Una golondrina voló sobre la ciudad. Era otoño y rápidamente tuvo que moverse hacia el sur, donde siempre hace calor en invierno. En su camino la golondrina vio una estatua dorada de un príncipe, con brillantes ojos azules de zafiro. En la espada del príncipe había un rubí rojo.
La golondrina se instaló a los pies de la estatua para descansar. De repente, el pájaro sintió unas gotas en la cabeza. Venían de los ojos del príncipe. Las lágrimas corrían por su rostro. “¿Quién eres?” Preguntó la golondrina. “Yo soy el Príncipe Feliz”. “¿Por qué lloras?” Preguntó la golondrina.
Respondió el príncipe. “Érase una vez yo vivía en un castillo. Estaba rodeado de altos muros. Nunca me pregunté qué estaba pasando detrás de estos muros. Todo en el castillo era tan hermoso que nunca me preocupé por el mundo exterior. Todos me llamaban el Príncipe Feliz. Ahora estoy parado como una estatua sobre la ciudad y veo, todos los días, toda la miseria de la ciudad. Aunque ahora mi corazón está hecho de plomo, no puedo evitar llorar”.
El príncipe le dijo a la golondrina que había visto a una madre preocupada. Su hijo tenía fiebre. Y aunque trabajó tan duro como pudo, no tenía dinero para comprar alimentos saludables. El príncipe le pidió al pájaro que trajera a la madre el rubí de su espada. “No puedo hacer eso”, dijo la golondrina. “Tengo que mudarme al cálido sur, no sobreviviré al frío invierno”. “¿No puedes quedarte una noche?” Preguntó el príncipe. La golondrina estuvo de acuerdo. “Muchas gracias, golondrina”, dijo el príncipe. Cuando la golondrina vio al niño enfermo, se alegró de que obedeciera el deseo del príncipe.
A la mañana siguiente, la golondrina se despidió del príncipe. “Tengo que irme, hace cada vez más frío. No puedo quedarme más “. “Oh, amiguito”, suspiró el príncipe y le contó al pájaro sobre un joven escritor, que estaba trabajando duro en una obra de teatro en un pequeño ático frío. El escritor también tenía mucha hambre. “¿No puedes quedarte un poco más?” “Muy bien, solo una noche más,” estuvo de acuerdo la golondrina. “Toma uno de mis ojos y llévaselo al escritor. Puede vender el zafiro y comprar comida y madera. Por favor, haz lo que te pido”, insistió el príncipe.
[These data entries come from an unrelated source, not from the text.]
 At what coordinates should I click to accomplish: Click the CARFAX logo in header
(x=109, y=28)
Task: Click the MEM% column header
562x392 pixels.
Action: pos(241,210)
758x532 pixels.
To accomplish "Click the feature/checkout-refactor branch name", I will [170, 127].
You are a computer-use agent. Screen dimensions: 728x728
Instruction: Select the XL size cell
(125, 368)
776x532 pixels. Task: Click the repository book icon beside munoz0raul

La golondrina le echó un ojo y la llevó a la pequeña habitación del ático. El joven escritor no sabía lo que le estaba pasando, ¡tenía tanta suerte! “Ahora tengo que despedirme de verdad”, dijo la golondrina. Una vez más, el príncipe le pidió que se quedara. Esta vez para ayudar a una chica. Dejó caer sus palos de azufre en la cuneta, los necesitaba para ganar dinero. Si regresaba con las manos vacías, tendría un gran problema en casa. “Toma mi otro ojo y dárselo”.
“Si tengo que sacarte el otro ojo, estarás ciego”, gritó la golondrina. El príncipe insistió y la golondrina dirigió el otro ojo hacia la niña. La golondrina luego regresó al príncipe. “Ahora estás ciego”, decía, “y por eso me quedaré contigo”. Los días siguientes, la golondrina le contó al príncipe todo el dolor que vio en la ciudad. Le contó al príncipe lo ricos que eran los ricos y lo pobres que eran los pobres. El príncipe dijo: “Traga, toma toda la hoja de oro de mi cuerpo y dáselo a los pobres”.
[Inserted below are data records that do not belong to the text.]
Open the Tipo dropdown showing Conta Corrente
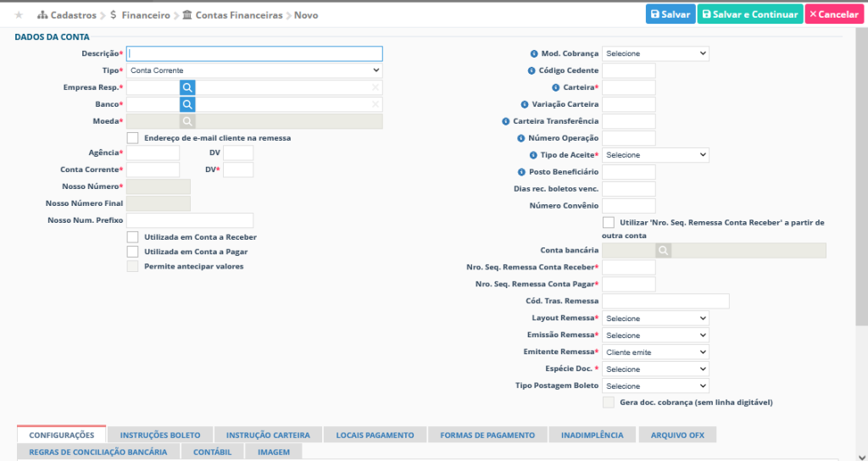This screenshot has width=868, height=461. click(254, 70)
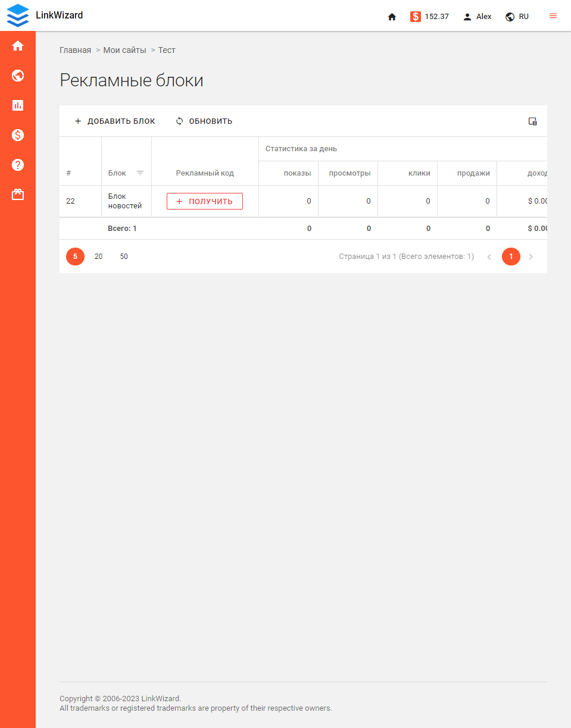
Task: Open the home dashboard from the sidebar
Action: (18, 45)
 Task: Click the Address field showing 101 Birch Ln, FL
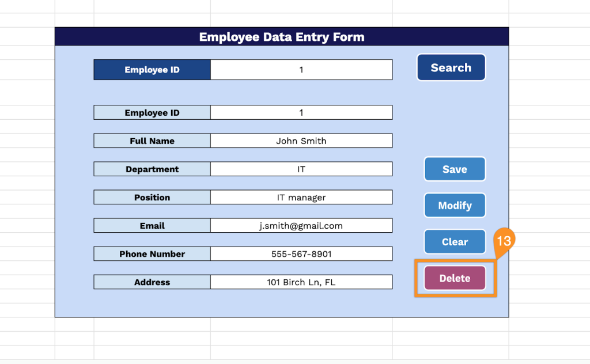point(301,282)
La golondrina no quería dejar al príncipe, aunque los días se volvían cada vez más fríos. El pájaro había llegado a amar mucho al príncipe. Entonces llegó el día en que la golondrina, a los pies del príncipe, cayó en un sueño profundo, profundo. El príncipe entendió que el pájaro se estaba muriendo y le rompió el corazón de plomo. Al día siguiente, el alcalde de la ciudad pasó junto a la estatua del Príncipe Feliz. “¡Esa estatua se ve horrible! Es hora de reemplazarlo”.
Dios le pidió a uno de sus ángeles que fuera al pueblo y se llevara al cielo lo más precioso que pudo encontrar. El ángel regresó con la golondrina y el corazón de plomo. “Has elegido bien”, dijo Dios. “La golondrina y el príncipe vivirán felices para siempre en mi ciudad y paraíso dorado”.